● **Por hacer**:
1. Responde estas preguntas sobre la columna acerca de los finales de películas:
(a) ¿A qué edición de los Premios Oscar están convidadas las tres películas?
(b) ¿Quién dirigió Aún estoy aquí?
(c) ¿De qué país es el director de cine que hizo un comentario a la salida de Aún estoy aquí?
2. Escribe la siguiente parte de la columna sobre los finales de películas, empezando después de su última oración.

● **Texto**:
####

El comienzo y el final de un texto son lugares semánticamente calientes decía, con sutil coquetería, una querida profesora de literatura cuyo nombre no diré. Nos sugería de esa forma la probabilidad de que el sentido de una obra se condense en sus últimas líneas o minutos. Y, sin embargo, sobre quienes hacemos análisis —y en especial reseñas periodísticas— de obras narrativas literarias o cinematográficas pesa una prohibición tajante: no revelar los desenlaces. O en el argot cinéfilo: no hacer spoilers.
Como ocurre con casi cualquier prohibición, este voto de silencio solo algunas veces tiene sentido. En esta columna hablaré de tres finales de películas recientes que no solo son importantes como colofón de las narraciones a los que pertenecen, sino porque muestran formas de ser y proceder del cine que estamos viendo; espero demostrar, de paso, que esa revelación de ningún modo arruina el placer de ver las obras. Las tres películas están convidadas a la edición 97 de los Premios Oscar, y es bien probable que se lleven alguna estatuilla, aunque no tengan el despliegue épico de Emilia Pérez, Cónclave o El brutalista, películas cuyos finales son también significativos aunque no los consideraré aquí.
Aún estoy aquí y la comodidad de los sueños rotos
A la salida de una de las tres películas de las que hablaré —la brasileña Aún estoy aquí de Walter Salles— un director de cine colombiano comentó que le sorprendía como una película sobre la dolorosa experiencia de la desaparición forzada podía ser hecha sin rabia, o, en otras palabras, usando los códigos audiovisuales del cine más convencional y apolítico. Más que una película sobre el crimen de la desaparición es una mirada a la fractura —la herida— que este produce. Más que profundidad política la película busca —y encuentra— proximidad sentimental.

####

● **Datos proporcionados**:
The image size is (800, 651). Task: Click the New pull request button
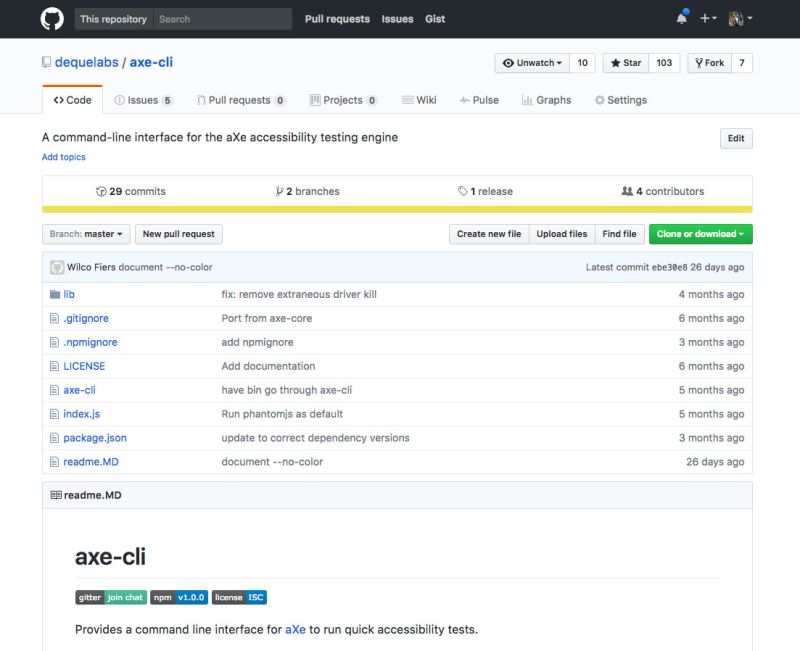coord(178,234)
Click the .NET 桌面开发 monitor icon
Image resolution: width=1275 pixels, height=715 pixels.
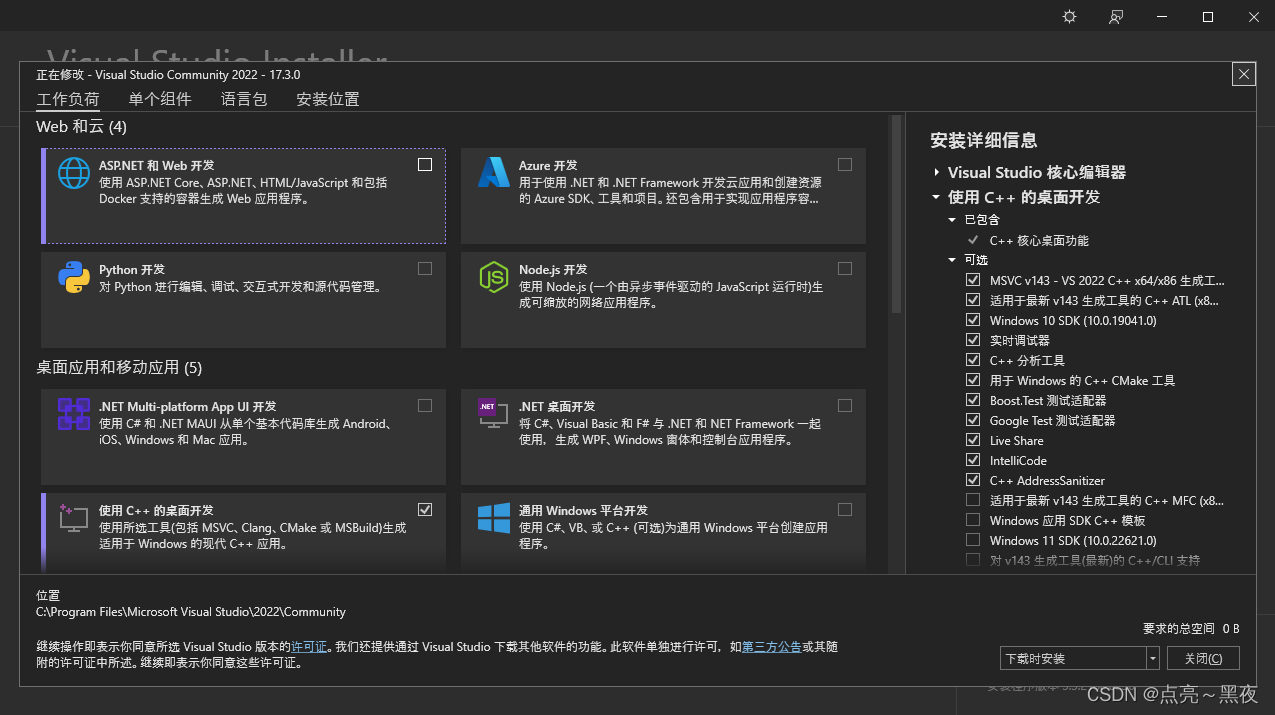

####

● **Respuestas escritas**:
1.
(a) A la edición 97.
(b) Walter Salles.
(c) De Colombia.

2.
Para que sintamos la pérdida del paraíso la película desarrolla una narrativa lineal que empieza por mostrarnos el feliz mundo familiar de Rubens Paiva, un exdiputado brasileño del partido laborista en los años de la dictadura militar en ese país. La cercanía al mar, la calidez del encuentro de la familia con sus amigos, la casa presentada como un locus amoenus, son estrategias narrativas que funcionan para que el golpe que vendrá después se sienta con más contundencia. La película está sobrecargada de referencias culturales que van de Caetano Veloso al Blow-Up de Michelangelo Antonioni, íconos de una época y corolarios que sirven para hablar de los viejos buenos días que ya no volverán.
Ocurre entonces la desaparición de Paiva, el encarcelamiento de su esposa Eunice y la detención de una de las hijas de ambos. La armonía familiar se rompe y Eunice, libre, asume la conducción de la casa, intentando que el horror se viva sin aspavientos, con un decoro que es, por supuesto, muy bienvenido para tranquilizar a las audiencias. Pasan los años y Eunice —que pasa de ser ama de casa a militante por los derechos humanos y las causas indigenistas— logra un éxito burocrático al recibir el certificado de defunción de su esposo, lo que significa, de manera tácita, la aceptación de que la dictadura lo asesinó. Cuando todo indica que nos llevaremos como «trofeo» este happy end, viene una suerte de epílogo.
Hay que tener en cuenta el lugar de las películas familiares entre los Paiva. La familia filma, por su propia cuenta, sus días felices, llenos de veranos, playas, vacaciones, compañía; la película va intercalando esos registros caseros como signos de puntuación en lo narrado. El epílogo parece la contraparte de esa felicidad perdida. Vemos en él una imagen pobre, digital, dominada por una madre que ha perdido la memoria, mira al vacío o solo es capaz de conectar con el centro de su trauma cuando un programa de televisión lo reaviva. Después de todo y a pesar de las luchas por la justicia y los esfuerzos por mantener el decoro, ¿la dictadura ganó?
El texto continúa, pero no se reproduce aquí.